The task
Go through the data and report each line that holds the string "Notify".
** Opening Dataset content block **
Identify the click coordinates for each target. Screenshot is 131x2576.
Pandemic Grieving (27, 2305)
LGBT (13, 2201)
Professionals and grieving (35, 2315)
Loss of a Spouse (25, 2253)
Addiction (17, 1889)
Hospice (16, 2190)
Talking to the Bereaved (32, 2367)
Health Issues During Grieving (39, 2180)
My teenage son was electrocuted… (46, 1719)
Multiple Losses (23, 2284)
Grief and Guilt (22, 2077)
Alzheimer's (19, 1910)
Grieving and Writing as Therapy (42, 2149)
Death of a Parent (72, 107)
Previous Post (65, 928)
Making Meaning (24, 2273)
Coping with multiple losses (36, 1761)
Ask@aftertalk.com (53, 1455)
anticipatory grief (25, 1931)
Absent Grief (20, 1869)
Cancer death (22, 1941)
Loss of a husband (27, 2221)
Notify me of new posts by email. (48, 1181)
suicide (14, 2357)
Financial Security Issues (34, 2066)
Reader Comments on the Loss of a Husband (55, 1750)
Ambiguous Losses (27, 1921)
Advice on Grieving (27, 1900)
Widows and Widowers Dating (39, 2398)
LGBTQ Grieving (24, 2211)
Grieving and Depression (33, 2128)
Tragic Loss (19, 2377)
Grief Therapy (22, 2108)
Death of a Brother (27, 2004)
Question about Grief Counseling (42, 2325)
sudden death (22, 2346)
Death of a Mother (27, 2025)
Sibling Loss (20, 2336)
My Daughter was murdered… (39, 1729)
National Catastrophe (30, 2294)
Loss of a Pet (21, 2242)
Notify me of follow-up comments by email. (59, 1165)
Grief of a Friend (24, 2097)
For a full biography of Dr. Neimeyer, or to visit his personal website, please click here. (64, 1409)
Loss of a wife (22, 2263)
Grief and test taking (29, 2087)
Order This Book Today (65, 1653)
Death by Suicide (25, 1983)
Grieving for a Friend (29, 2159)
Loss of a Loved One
** Closing Dataset content block **
Response to this exercise
Notify me of new posts by email. (48, 1181)
Notify me of follow-up comments by email. (59, 1165)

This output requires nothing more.